● **Directions for this task**:
A single number is required: how many lines in the records below contain "Icon".

● **Records for this task**:
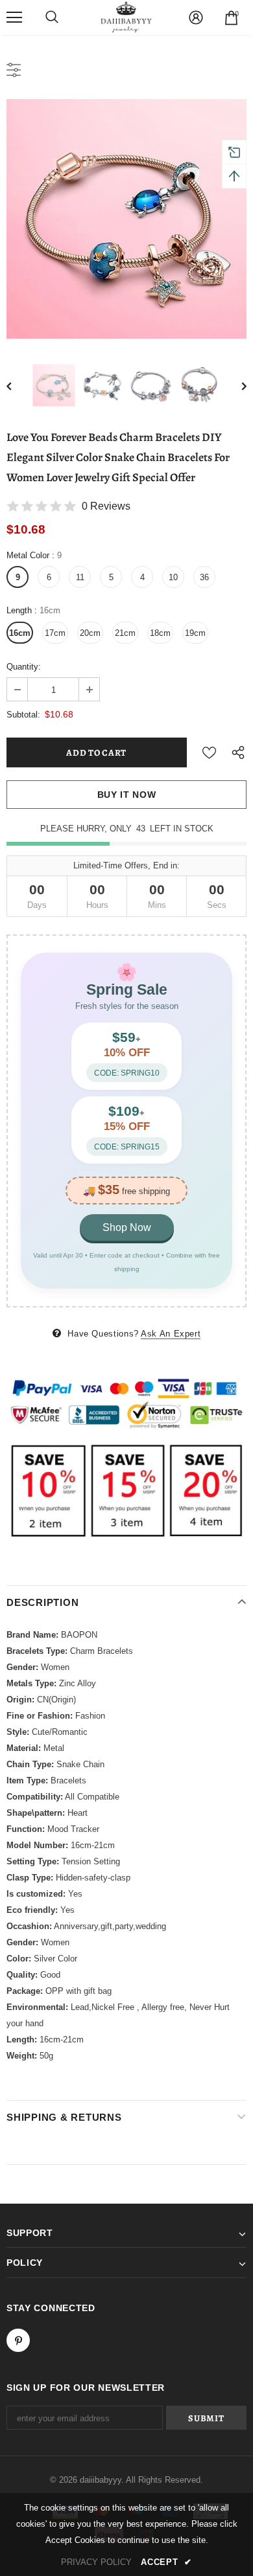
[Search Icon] (51, 17)
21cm (125, 633)
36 (204, 577)
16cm (19, 633)
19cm (195, 633)
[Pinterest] (18, 2340)
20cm (90, 633)
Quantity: (23, 667)
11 (80, 577)
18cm (160, 633)
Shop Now (126, 1227)
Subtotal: (23, 714)
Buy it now (126, 794)
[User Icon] (195, 17)
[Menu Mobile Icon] (14, 17)
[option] (126, 219)
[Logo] (126, 17)
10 (173, 577)
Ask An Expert (170, 1334)
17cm (55, 633)
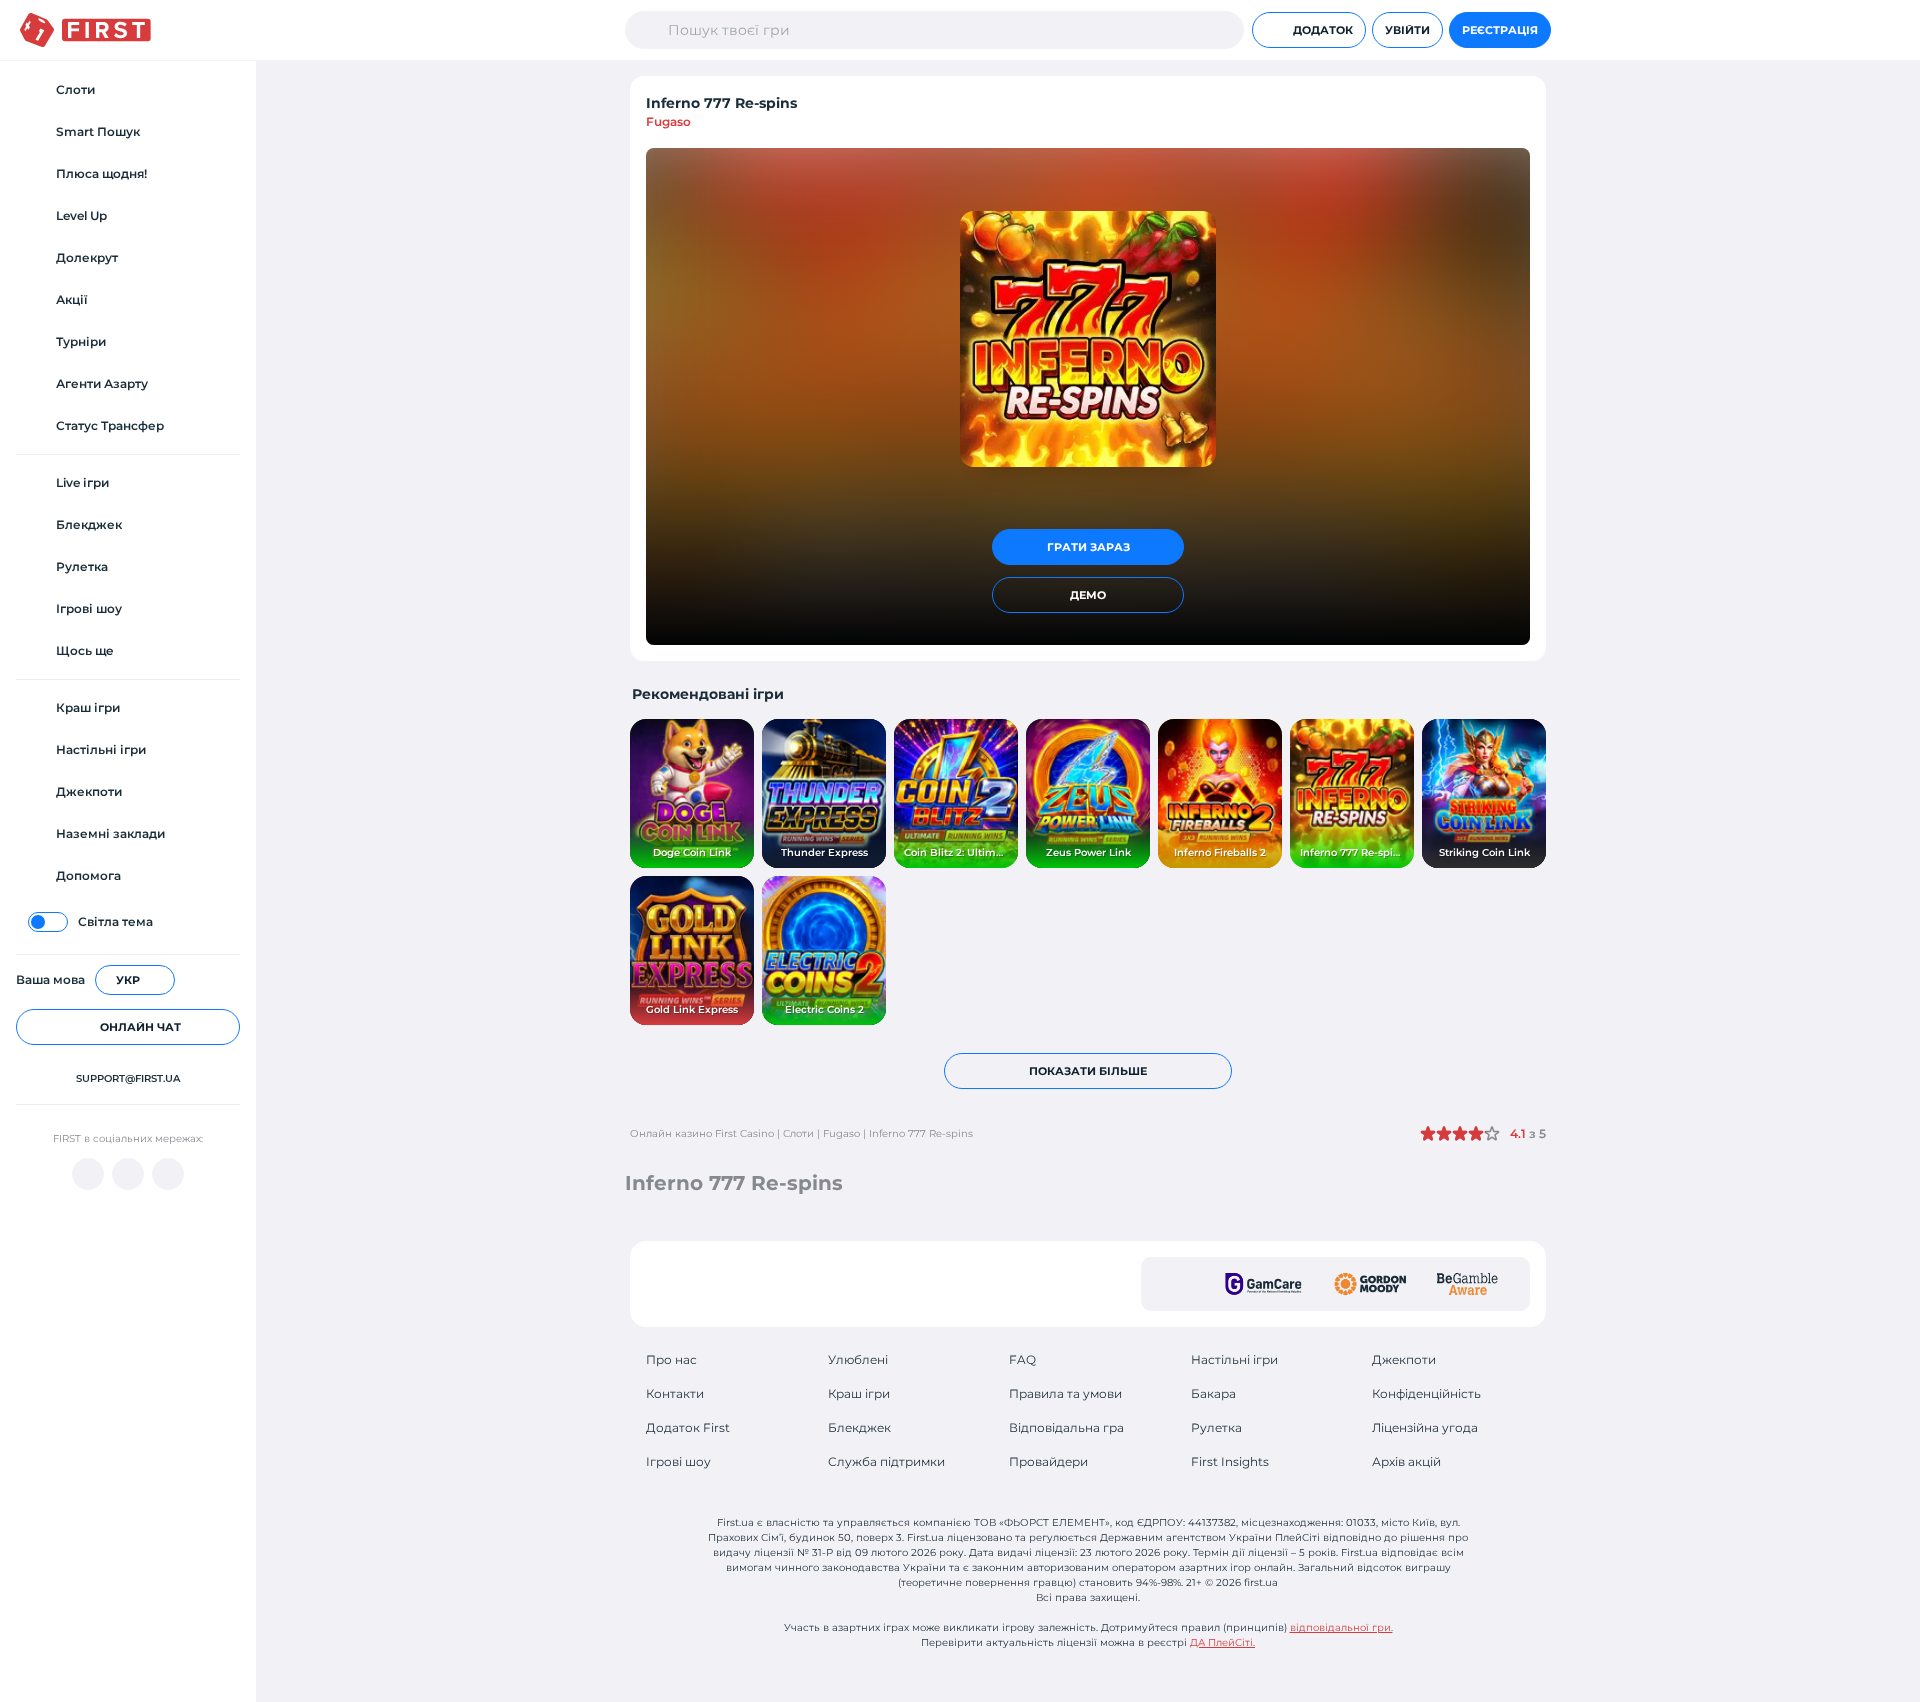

● **Output for this exercise**:
3